- _Information given_
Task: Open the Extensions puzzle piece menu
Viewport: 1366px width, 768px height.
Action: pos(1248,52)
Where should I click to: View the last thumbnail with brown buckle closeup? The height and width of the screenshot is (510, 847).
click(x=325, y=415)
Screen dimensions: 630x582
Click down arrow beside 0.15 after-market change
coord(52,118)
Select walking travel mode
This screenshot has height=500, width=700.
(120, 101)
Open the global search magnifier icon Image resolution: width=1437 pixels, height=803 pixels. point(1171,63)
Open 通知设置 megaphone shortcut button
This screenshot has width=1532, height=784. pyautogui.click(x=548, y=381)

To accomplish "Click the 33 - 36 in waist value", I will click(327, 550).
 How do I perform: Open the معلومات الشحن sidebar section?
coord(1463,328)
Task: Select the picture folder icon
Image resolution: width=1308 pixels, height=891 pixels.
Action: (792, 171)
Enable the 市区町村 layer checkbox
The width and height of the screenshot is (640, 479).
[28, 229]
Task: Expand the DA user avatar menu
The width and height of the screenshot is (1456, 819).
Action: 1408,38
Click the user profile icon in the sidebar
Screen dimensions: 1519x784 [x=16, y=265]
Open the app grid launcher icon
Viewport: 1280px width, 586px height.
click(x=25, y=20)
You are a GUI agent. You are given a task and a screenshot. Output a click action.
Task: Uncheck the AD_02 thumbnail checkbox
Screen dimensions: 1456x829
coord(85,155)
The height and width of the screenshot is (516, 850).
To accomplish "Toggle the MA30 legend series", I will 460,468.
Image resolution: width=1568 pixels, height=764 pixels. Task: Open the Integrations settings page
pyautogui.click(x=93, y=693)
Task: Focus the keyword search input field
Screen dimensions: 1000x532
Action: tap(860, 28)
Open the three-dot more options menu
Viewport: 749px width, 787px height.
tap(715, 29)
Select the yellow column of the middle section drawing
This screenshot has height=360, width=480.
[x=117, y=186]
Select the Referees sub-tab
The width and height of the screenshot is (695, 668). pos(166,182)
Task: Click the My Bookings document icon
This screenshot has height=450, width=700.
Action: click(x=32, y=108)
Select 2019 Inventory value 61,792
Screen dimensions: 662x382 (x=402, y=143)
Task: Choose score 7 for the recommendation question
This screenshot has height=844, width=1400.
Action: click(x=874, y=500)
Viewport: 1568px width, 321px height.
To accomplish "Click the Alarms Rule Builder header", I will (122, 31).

- _Work instructions_
Go through the data above and return each line containing the string "will".

- _Solution to the exercise_
To accomplish "Click the 33 - 36 in waist value", I will click(327, 550).
To accomplish "Toggle the MA30 legend series", I will 460,468.
To accomplish "Click the Alarms Rule Builder header", I will (122, 31).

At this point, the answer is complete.